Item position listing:
---

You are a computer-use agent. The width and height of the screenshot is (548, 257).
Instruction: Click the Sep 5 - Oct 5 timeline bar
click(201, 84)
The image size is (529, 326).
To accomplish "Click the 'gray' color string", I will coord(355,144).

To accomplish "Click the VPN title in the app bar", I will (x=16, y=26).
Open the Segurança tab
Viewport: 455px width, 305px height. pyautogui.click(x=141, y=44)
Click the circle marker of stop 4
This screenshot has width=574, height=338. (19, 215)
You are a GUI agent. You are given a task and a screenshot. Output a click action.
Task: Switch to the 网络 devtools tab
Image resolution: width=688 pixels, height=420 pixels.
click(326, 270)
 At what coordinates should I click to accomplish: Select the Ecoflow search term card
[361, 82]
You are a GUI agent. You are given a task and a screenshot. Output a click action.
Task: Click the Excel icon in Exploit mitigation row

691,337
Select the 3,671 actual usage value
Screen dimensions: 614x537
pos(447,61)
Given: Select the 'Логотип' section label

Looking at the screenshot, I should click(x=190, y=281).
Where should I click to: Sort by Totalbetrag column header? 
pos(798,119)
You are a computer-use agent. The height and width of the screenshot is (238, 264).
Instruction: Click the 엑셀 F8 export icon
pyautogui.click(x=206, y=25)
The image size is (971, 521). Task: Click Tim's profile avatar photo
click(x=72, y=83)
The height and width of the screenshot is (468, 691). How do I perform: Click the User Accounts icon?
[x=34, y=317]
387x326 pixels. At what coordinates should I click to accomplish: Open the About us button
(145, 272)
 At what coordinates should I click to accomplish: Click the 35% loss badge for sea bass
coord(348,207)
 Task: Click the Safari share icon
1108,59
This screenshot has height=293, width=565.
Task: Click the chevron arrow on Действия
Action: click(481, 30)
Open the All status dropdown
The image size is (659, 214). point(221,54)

---

## Your goal
Give the lines of the listing above as a numbered list, from the first line through the line containing "This screenshot has width=574, height=338.", both included. Leave out blank lines.

## The output
1. You are a computer-use agent. The width and height of the screenshot is (548, 257).
2. Instruction: Click the Sep 5 - Oct 5 timeline bar
3. click(201, 84)
4. The image size is (529, 326).
5. To accomplish "Click the 'gray' color string", I will coord(355,144).
6. To accomplish "Click the VPN title in the app bar", I will (x=16, y=26).
7. Open the Segurança tab
8. Viewport: 455px width, 305px height. pyautogui.click(x=141, y=44)
9. Click the circle marker of stop 4
10. This screenshot has width=574, height=338. (19, 215)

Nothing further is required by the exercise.